Congress is not making that easy. Once again, U.S. representatives and senators have delayed action on tax extenders, more than 50 business and individual tax breaks that expired on Dec. 31, 2013. Lawmakers are expected to consider, or extend (hence the laws' collective name) after the Nov. 4 election.
The bad news is that there is no guarantee that all the extenders -- including popular things such as the higher education tuition and fees deduction, and itemized claims for state and local sales taxes and private mortgage insurance payments -- will be renewed.
The good news is that there still are some tax breaks on the books that you can use to your advantage before the end of 2014.
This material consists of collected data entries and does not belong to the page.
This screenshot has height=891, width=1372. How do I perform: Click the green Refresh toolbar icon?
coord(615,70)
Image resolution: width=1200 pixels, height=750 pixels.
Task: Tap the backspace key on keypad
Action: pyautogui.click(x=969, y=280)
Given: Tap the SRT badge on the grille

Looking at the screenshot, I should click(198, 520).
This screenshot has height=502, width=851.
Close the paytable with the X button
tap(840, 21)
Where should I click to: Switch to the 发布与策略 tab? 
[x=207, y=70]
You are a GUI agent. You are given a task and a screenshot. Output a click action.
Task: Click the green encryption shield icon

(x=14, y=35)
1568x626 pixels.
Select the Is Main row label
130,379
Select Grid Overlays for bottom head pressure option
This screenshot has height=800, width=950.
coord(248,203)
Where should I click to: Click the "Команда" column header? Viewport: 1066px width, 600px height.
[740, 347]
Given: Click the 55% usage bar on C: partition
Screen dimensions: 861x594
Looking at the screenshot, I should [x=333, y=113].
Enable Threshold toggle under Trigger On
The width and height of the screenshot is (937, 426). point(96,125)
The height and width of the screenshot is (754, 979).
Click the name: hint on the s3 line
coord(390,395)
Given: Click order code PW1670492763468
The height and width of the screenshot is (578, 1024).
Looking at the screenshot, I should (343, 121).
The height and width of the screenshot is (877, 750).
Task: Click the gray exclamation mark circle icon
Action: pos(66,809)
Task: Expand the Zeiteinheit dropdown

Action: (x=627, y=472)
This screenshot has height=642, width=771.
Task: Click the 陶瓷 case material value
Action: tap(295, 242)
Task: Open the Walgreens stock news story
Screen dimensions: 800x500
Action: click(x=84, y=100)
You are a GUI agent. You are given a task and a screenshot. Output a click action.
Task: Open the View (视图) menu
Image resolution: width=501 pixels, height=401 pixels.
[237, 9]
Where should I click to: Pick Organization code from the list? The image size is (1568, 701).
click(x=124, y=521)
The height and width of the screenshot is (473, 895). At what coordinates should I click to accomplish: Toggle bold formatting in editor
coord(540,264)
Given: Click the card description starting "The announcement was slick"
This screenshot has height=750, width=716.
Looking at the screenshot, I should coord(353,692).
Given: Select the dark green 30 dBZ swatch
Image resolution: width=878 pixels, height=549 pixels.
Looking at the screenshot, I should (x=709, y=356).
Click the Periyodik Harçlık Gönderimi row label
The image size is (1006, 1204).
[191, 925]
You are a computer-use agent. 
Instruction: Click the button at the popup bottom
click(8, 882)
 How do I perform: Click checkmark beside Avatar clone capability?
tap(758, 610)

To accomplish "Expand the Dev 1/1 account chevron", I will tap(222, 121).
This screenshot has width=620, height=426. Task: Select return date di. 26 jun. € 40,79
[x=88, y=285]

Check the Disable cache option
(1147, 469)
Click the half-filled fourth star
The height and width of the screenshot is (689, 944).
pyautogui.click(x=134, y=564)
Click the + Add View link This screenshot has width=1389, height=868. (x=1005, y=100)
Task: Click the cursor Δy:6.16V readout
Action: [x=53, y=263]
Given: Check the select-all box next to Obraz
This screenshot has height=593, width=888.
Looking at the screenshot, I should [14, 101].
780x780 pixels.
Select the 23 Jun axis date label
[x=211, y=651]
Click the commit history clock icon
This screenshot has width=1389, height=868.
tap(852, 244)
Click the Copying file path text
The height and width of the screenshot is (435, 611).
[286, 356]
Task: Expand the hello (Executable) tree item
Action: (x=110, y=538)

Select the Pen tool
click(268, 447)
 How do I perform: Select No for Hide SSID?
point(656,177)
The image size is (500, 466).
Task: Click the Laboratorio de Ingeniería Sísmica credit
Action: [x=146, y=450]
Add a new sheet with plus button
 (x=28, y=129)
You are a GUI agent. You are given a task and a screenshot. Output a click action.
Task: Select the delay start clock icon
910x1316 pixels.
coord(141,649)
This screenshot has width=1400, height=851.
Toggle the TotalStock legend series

Some tax moves will take a little planning. Others are very easy to accomplish. But all are worth checking out to see if they can reduce your tax bill.
Following are 10 year-end tax moves to make before New Year's Day.
10 tax moves to make now
- Bunch your deductible expenses
- Add to or open an IRA
- Be generous to charities
- Pay college costs early
- Adjust your withholding
- Defer your income
- Add to your 401(k)
- Review your FSA amounts
- Harvest tax losses
- Make the most of your home
1. Defer your income
The top tax rate is 39.6 percent on taxable income of more than $406,750 for single taxpayers; $457,600 for married couples filing joint returns ($228,800 if filing separately); and $432,200 for head-of-household taxpayers. If your remaining pay will push you into the top tax bracket, defer receipt of money where you can.
Ask your boss to hold your bonus until January. Put more money into your tax-deferred workplace retirement plan. Hold off on selling assets that will produce a capital gain. If you're self-employed, don't send out invoices for year-end jobs until early 2014.